Um reclame chamou atenção na última segunda-feira, 23, no intervalo comercial da entrevista do governador do Maranhão, Flavio Dino, no Roda Viva. A TV Cultura exibiu um vídeo promocional de um minuto do governo do estado de São Paulo exaltando, com estética à moda Tropa de Elite, ou Miami Vice – mas sem lancha, areia ou palmeira -, a polícia do estado de São Paulo.
A TV Cultura é mantida pela Fundação Padre Anchieta, que é mantida pelo governo paulista.
O vídeo alterna imagens e sons de policiais dando tiros de fuzil com dados da polícia paulista sob o comando de João Doria, como “55 megaoperações”, “1.700 novas viaturas”, “107 toneladas de drogas apreendidas” e “130 mil prisões efetuadas”. No fim, uma lacração: “uma polícia de respeito para um estado de respeito”.
Um “estado de respeito” é o slogan do governo Doria no estado de São Paulo. Trata-se de um claro trocadilho – troca mesmo, opção de um em vez do outro – com “Estado de Direito”.
O vídeo foi publicado no dia 21 de setembro no canal da Segurança Pública do estado de São Paulo no Youtube, e está sendo veiculado na TV desde o último domingo, 22. Na última terça-feira, 24, apenas horas depois do Roda Viva, o portal UOL publicou um levantamento feito com base em dados do Instituto Sou da Paz mostrando que entre janeiro e junho deste ano a “polícia de respeito” do estado de São Paulo foi responsável por uma em cada três mortes violentas na capital paulista.
O governo de São Paulo gosta mesmo de trocadilhos. O nome do secretário de Comunicação de João Dória? O nome é Mata, Cléber Mata.
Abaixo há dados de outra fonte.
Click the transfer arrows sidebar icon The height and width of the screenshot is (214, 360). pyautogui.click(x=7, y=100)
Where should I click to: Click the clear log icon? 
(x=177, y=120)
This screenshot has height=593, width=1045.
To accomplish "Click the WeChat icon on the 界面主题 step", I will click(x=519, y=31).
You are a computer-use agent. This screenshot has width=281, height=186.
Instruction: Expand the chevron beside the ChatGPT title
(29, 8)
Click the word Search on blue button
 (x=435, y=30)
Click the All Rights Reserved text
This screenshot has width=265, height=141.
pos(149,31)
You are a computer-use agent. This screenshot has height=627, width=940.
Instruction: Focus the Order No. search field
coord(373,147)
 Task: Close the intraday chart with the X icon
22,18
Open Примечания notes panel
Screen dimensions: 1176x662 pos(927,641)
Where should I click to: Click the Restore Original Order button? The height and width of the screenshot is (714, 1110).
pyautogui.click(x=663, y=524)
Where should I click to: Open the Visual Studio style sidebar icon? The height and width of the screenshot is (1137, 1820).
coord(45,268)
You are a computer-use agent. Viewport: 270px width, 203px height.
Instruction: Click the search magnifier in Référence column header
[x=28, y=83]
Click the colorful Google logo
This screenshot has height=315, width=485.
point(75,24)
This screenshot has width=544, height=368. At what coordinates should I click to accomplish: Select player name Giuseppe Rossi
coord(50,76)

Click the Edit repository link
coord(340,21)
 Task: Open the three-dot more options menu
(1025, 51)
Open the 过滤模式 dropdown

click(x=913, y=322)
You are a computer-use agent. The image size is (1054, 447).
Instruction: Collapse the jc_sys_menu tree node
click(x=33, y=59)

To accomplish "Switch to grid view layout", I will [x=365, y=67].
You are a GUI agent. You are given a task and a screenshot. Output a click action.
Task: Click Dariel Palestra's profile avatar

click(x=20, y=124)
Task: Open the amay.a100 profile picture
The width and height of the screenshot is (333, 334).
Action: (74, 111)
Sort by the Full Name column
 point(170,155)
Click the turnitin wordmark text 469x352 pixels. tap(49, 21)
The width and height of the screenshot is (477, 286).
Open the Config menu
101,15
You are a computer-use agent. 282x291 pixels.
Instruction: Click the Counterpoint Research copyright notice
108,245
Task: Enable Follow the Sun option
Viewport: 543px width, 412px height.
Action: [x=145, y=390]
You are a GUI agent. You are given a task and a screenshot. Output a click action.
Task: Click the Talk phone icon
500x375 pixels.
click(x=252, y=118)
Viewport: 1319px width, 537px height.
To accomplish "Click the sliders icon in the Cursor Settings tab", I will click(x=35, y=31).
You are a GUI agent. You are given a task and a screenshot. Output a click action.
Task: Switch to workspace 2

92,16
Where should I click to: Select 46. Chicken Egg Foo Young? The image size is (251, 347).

João, também.
Rota mata um, dois, três, 4, 6, 11
Um outro vídeo, mais longo, de 8 minutos, foi publicado nesta quarta no canal da Polícia Militar de São Paulo no YouTube. Com cabos, soldados e oficiais impecavelmente fardados, o vídeo tem legendas em inglês. Quando a “lieutenant” Cintia aparece dizendo que a mais importante função da PM de São Paulo é “preservar a vida de qualquer pessoa”, ficou assim:

Na versão estendida, na única cena em que um pessoa aparece sendo algemada, o ator é negro. Na parte sobre o Fotocrim, “modern planning and management tool” da PMESP, aparece a ficha criminal de um sujeito onde se pode ler “vulgo: chocolate”.
No vídeo que está sendo veiculado na TV, o último dado apresentado no vídeo é este: “quatro novos batalhões especiais de polícia no padrão Rota”. Rota: Rondas Ostensivas Tobias de Aguiar, a “tropa de elite” da Polícia Militar de São Paulo que aterroriza as periferias da capital e interior paulistas.
O noticiário de 2019 sobre a Rota é que “Rota mata um”, “Rota mata dois”, “Rota mata três”, “Rota mata 4”, “Rota mata seis”, “Rota mata 11”.
What’s the difference?
Os policiais da Rota que no dia 4 de abril mataram 11 em Guararema – mesmo número de pessoas mortas pela polícia da Alemanha em todo o ano de 2018 – ganharam de João Doria o certificado “Policial nota 10”. Quatro dos mortos em Guararema foram baleados com tiros disparados a poucos centímetros de distância. Foram executados. Nota 10!
Ainda assim, a Folha de S.Paulo desta quinta-feira, 26, diz que a campanha da polícia de São Paulo mira “centristas desgostosos com a violência policial”, e que Dória, presidenciável, “busca se diferenciar de Bolsonaro e Witzel em tema caro a conservadores”.
Se diferenciar? É claro que alguma diferença há entre o genocídio em curso no Rio e a política de “execuções nota 10” em São Paulo, porque as coisas têm sempre alguma diferença e gradações. Mas é como já disse Frank Costello, personagem de Jack Nicholson em “Os Infiltrados”, de Martin Scorcese: “when you’re facing a loaded gun, what’s the difference?”.